As mentioned above, patients with PDA have particularly poor prognosis after chemotherapy which targets certain oncogenic pathways. This poor prognosis can be explained by the genetic heterogeneity of metastases present in PDA.[12] Theoretically, after the somatic recombination processes, T cells can express as many as 1015 different receptors and this vast diversity of T cells could meet the requirement to treat genetically heterogeneous PDA. In the tumor microenvironment, T cells with anti-tumor activity are functionally suppressed after receiving inhibitory signals through CTLA4 and PD1. For this reason, T-cell-based immunotherapy targeting CTLA4 and PD1 has been tested to unleash anti-tumor T-cell responses to various tumors. Unfortunately, preclinical studies in PDA patients have been unsuccessful so far because neither anti-CTLA4 nor anti-PD1 mAb treatments showed beneficial effects for survival.[7] It suggests that an upstream molecule regulating anti-tumor T-cell responses could be considered as the clinical target. In this sense, Mincle blockade by antibodies or small compounds may be a novel therapeutic approach for PDA. Moreover, given that combined blockade of pathways through CXCL1 and Mincle reduced tumor growth more effectively than those in Mincle blockade alone, a therapy aimed at both CXCL1 and Mincle could be the alternative way.

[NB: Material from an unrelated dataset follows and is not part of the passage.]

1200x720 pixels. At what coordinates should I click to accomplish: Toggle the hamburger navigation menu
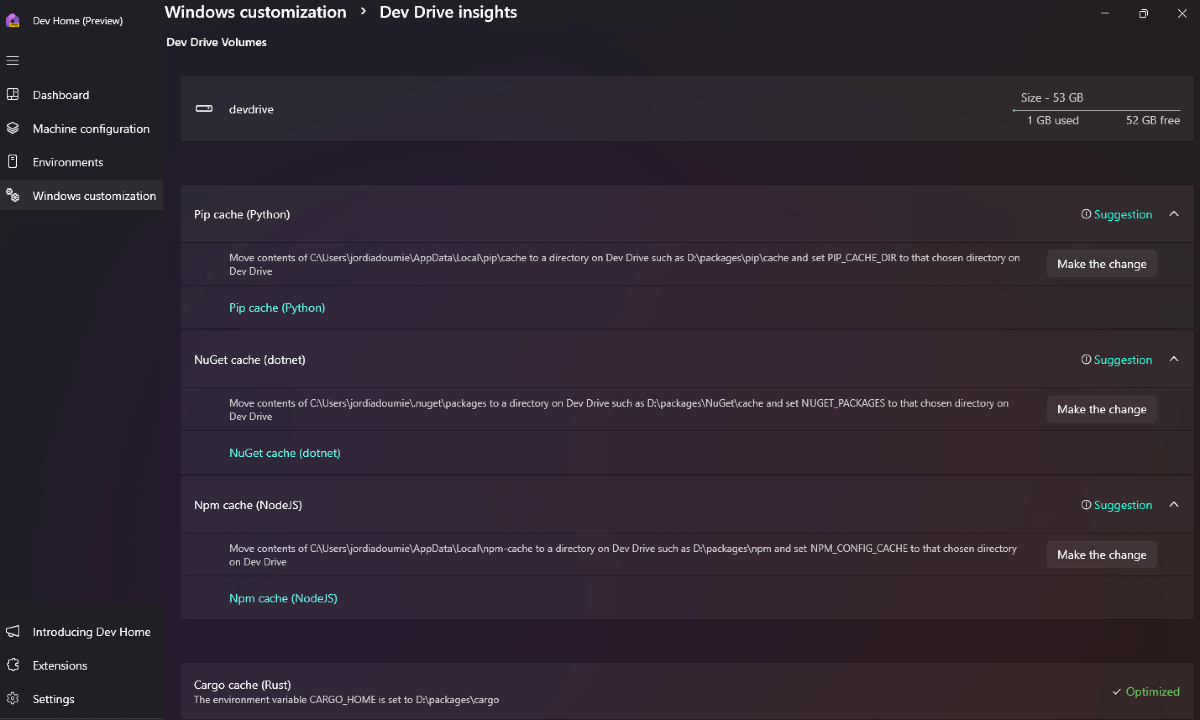[x=13, y=60]
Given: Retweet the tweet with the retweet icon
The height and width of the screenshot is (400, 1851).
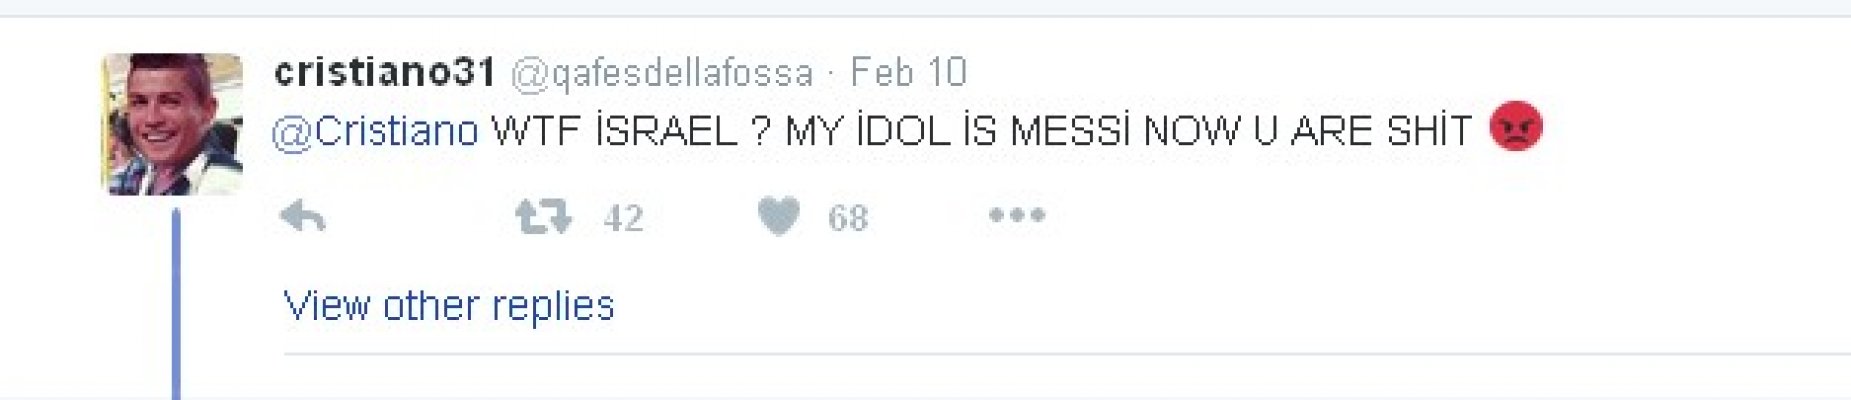Looking at the screenshot, I should point(542,216).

The present study thus shed a new light on clinical targets for the treatment of PDA whereas, at the same time, it raises unsolved questions. First, what is the molecular mechanism underlying the inhibitory signaling of the RIP3-Mincle axis proposed in this study? More specifically, what are the functional endogenous ligands for Mincle in the tumor microenvironment? As mentioned above, the importance of Mincle-mediated signals for host defense against infection implies the caveat of side effects after blocking the signals in immunocompromized PDA patients. It is therefore important to define which pathways orchestrate positive and negative signals via Mincle. Second, which T-cell subsets are responsible for anti-tumor effects against PDA? Identification of antigens recognized by anti-tumor T-cell subsets could help establish successful T-cell-based immunotherapy. Based on this study, DAMPening of PDA may therefore be a promising approach but efforts are still underway.